Tuesday, 14 January 2025

The ice recedes

The ice on the Serpentine is now mostly melted. A Mute Swan flew past the last remaining patch by the outflow.


But a lot remains on the Long Water. The two Mallards and the Gadwall from the Italian Garden were wandering around on it. As usual, the female Mallard was with the Gadwall drake and not with the Mallard.


A Herring Gull rolled a conker around.


When it got bored with that it seemed mainly interested in its own reflection.


The ice doesn't deter the Coot at Peter Pan from endlessly fussing about with its nest.


A flock of Canada Geese grazed in the Diana fountain enclosure, a favourite place as the grass is well maintained and dogs are excluded.


A fully grown Mute Swan has 20,000 feathers, and these teenagers have to spend a lot of time preening.


A Grey Heron was poking around in the upper nest on the island, so it still seems that the chicks are there. But there's no way of telling, as the nest is high in a tree and they won't be visible until they have grown a lot bigger.


A Robin near the Speke obelisk, which I haven't seen before, had the good sense to realise that pine nuts thrown on the ground were worth investigating.


The one near the Henry Moore is a regular customer, but is still only taking one pine nut at a time and then flying back for the next one. Other Robins stand on your hand and collect as many as they can carry.


The usual male Chaffinch in the circular hedge in the Rose Garden ...


... had brought in his mate today.


The Coal Tit ...


... and several Blue Tits ...


... were joined by the male Blackbird who had lived in the shrubbery before it was destroyed -- they are now digging it up literally root and branch with an excavator. Normally very shy, he came out and took several raisins, a sign of how hungry he is with his hunting ground gone.


Wood Pigeons and Feral Pigeons were looking for insects in the patch of bleached daffodils beside the Serpentine Road which was covered by a ramp leading up to the Wasteland. The plants still look very sad, but in previous years they have always made a full recovery and flowered only slightly later than the unaffected ones.


The Albert Memorial shone in the low sunlight.


Pauline Gilbertson was at the Wetland Centre in Barnes and got a good picture of a Bittern doing its trick of looking like a clump of reeds.

4 comments:

  1. Good news that the poor evicted birds seem to be having enough to eat so far, even if you have to supplement their diet for now.
    Rolling conkers and skating on ice - a Herring Gull's paradise, I'd say.
    Tinúviel

    ReplyDelete
    Replies
    1. I do hope those Blackbirds can find somewhere nearby with leaves and worms and insects. The gardeners have assiduously expelled every trace of nature from the site of the shrubbery, and she will not rush back fast enough to save the birds.

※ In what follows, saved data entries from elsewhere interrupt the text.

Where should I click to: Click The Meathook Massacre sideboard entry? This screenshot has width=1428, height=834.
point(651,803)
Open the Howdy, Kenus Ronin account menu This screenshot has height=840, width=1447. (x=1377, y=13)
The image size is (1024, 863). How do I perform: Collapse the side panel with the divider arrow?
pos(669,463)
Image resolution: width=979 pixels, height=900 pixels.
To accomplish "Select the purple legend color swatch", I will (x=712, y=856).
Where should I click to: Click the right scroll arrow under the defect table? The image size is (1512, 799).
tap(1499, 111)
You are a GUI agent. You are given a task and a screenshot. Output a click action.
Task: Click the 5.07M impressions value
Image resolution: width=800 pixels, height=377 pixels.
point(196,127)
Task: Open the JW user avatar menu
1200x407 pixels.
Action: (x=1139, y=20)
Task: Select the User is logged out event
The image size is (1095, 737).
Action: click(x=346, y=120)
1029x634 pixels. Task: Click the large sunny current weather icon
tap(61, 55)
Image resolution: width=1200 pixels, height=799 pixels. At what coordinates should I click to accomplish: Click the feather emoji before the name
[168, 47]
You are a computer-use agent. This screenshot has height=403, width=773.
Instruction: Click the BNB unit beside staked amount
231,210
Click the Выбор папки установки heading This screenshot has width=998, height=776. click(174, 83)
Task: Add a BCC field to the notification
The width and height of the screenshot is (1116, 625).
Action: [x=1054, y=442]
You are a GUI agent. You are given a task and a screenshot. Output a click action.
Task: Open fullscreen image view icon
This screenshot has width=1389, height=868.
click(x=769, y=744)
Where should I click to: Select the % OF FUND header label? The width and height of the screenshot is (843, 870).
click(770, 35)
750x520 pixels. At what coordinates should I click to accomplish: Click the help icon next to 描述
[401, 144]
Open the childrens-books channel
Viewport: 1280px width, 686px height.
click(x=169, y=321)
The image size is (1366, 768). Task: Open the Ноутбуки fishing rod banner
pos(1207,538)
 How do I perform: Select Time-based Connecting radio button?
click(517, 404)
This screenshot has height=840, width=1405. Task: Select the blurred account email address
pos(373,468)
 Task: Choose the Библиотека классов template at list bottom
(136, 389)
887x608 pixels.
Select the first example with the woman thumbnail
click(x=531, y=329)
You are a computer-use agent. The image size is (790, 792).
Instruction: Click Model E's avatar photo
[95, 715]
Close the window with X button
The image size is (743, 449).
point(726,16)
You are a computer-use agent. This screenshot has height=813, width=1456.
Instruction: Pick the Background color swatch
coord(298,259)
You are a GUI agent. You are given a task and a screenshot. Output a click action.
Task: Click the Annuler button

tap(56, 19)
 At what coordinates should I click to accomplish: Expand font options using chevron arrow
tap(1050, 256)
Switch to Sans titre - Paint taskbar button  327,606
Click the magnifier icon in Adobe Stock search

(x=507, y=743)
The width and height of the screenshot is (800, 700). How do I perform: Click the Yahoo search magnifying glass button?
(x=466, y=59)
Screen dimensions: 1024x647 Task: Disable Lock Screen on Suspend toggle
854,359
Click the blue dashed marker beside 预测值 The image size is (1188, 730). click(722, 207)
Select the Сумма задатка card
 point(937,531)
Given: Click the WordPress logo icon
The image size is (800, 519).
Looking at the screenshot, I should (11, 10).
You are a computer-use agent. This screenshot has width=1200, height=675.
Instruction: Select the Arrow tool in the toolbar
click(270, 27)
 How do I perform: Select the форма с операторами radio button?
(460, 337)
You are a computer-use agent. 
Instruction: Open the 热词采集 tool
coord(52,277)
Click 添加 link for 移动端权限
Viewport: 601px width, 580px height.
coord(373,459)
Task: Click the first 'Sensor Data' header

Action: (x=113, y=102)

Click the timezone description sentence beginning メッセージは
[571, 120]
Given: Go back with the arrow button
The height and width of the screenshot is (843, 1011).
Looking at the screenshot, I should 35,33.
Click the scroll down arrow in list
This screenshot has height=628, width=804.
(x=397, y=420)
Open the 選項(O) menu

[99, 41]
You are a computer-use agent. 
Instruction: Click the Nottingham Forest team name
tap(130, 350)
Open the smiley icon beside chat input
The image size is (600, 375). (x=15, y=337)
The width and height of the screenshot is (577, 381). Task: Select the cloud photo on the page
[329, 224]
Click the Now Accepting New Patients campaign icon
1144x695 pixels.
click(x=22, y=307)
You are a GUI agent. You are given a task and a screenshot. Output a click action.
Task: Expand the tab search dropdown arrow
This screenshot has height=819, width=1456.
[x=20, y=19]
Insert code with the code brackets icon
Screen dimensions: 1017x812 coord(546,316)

      One of my favourite sights on the ice, several years ago, was a Herring Gull repeatedly picking up a tennis ball, flying up and dropping it on the ice.

      Delete
    2. The female Blackbird lived through another day - let's keep the hope. Sometimes miracles happen.
      Tinúviel

      Delete
    3. I hope I can get her taking raisins reliably . Plenty of energy in those.